Penn Discourse Treebank 2 Competition

Overview
Train/test split
The classifier set-up and interface
Team Potts?
Team Banana Wugs
Team Banana Slugs
And the winner is ...
Addendum: The combined Slugs–Wugs model
Exercises

Overview

In the second half of class on July 29, we broke up into teams (originally there were three, but two formed an alliance):

Team Banana Slugs

Team Banana Wugs

Each team developed a probabilistic model of the semantics of Implicit coherence relations in the Penn Discourse Treebank 2 (see Pitler et al. 2009 and also this preliminary discussion.) In essence, the goal was to accurately predict the primary semantic class (Comparison, Contingency, Expansion, Temporal) for Implicit examples.

I implemented the teams' theories to the best of my ability using Python/NLTK. I also defined a balanced train/test split for evaluation.
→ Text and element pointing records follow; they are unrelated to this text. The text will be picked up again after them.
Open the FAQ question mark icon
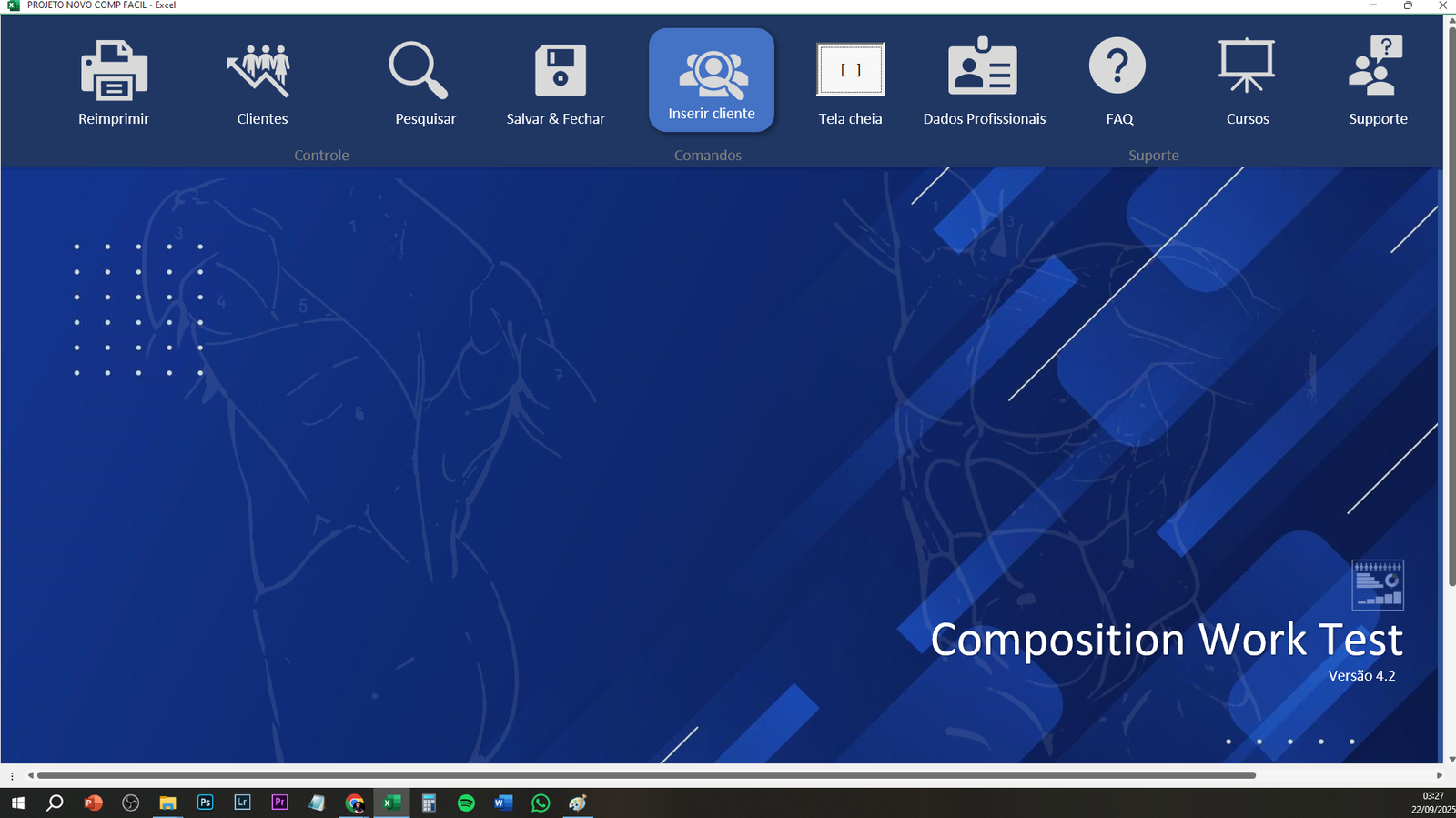Screen dimensions: 1456x818 pyautogui.click(x=1117, y=66)
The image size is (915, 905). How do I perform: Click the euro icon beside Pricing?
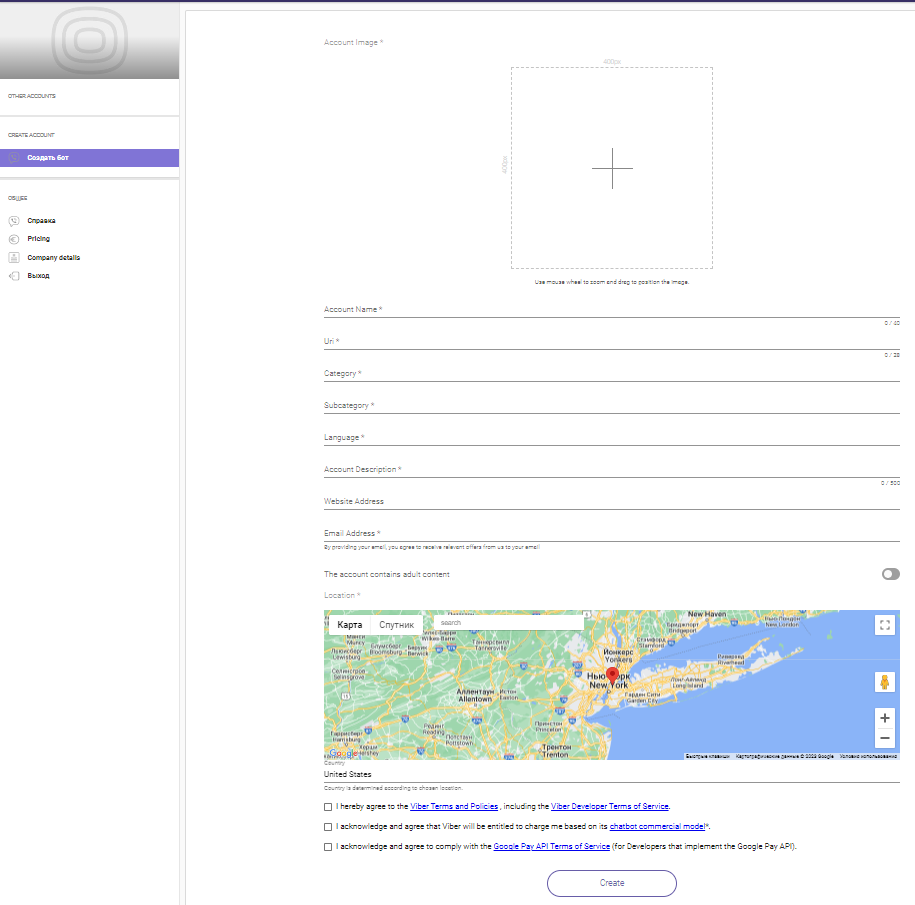14,239
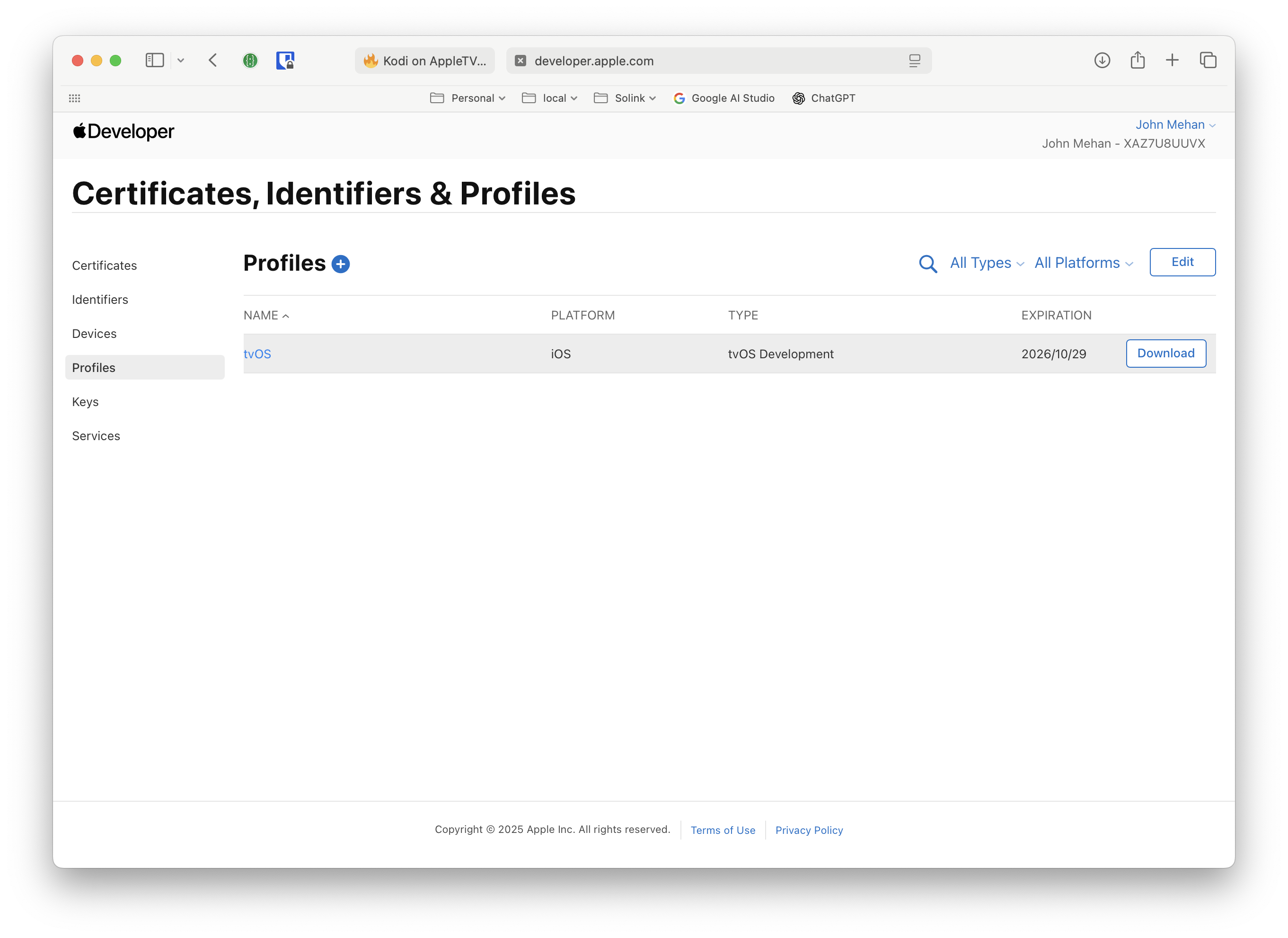Show tab overview icon

1208,60
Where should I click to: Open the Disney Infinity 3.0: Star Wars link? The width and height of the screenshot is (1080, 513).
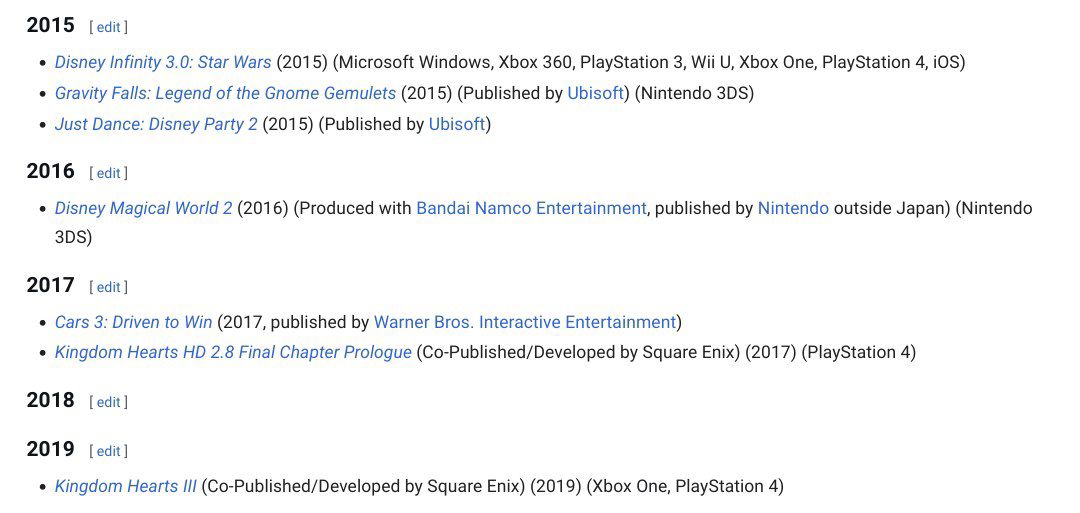163,62
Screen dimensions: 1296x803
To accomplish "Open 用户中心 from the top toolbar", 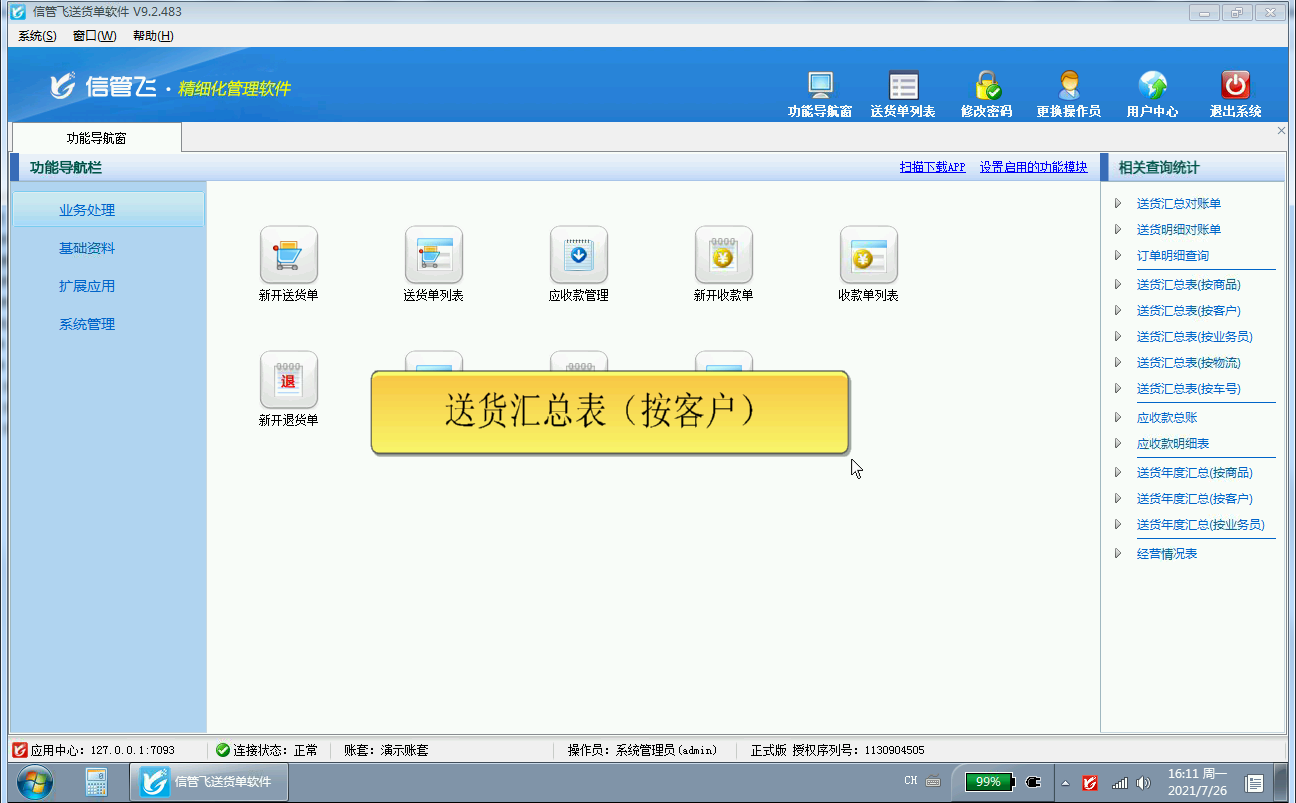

This page describes the results of the competition. Read on to find out who won ...

Code/data listing

pdtb-competition-implicit-train-indices.pickle: balanced train set (600 * 4)
pdtb-competition-implicit-test-indices.pickle: balanced test set (200 * 4)
pdtb_classifier.py: the classifier interface
pdtb_competition.py: fits the teams' models and print assessments
pdtb_competition_team_banana_slugs.py: the Banana Slugs model
pdtb_competition_team_banana_wugs.py: the Banana Wugs model
pdtb_competition_compprag.py: the combined Slugs–Wugs model
text files containing the raw results of competition
pdtb_competition_model_to_csv.py: code for mapping a model to a CSV file
pdtb-competition-banana-slugs-model.csv: CSV representation of the Slugs model
pdtb-competition-banana-wugs-model.csv: CSV representation of the Wugs model
pdtb-competition-compprag-model.csv (union of the above two)

Train/test split

The train/test split is released as two pickle files giving sets of indices.

The indices correspond to what one gets when using the pdtb.CorpusReader method iter_data() to go through the corpus. They also correspond to the row numbers in the CSV file, starting from 0 and ignoring the header.

Training set of 2400 examples: 600 randomly chosen examples from each of the four primary semantic classes that we are trying to predict.
Test set of 800 examples: 200 randomly chosen examples from each of the four primary semantic classes that we are trying to predict.

These sets are relatively small. There are only 826 Temporal examples in the Implicit part of the corpus, which put an upper-bound on the sizes given the goal of having balanced datasets.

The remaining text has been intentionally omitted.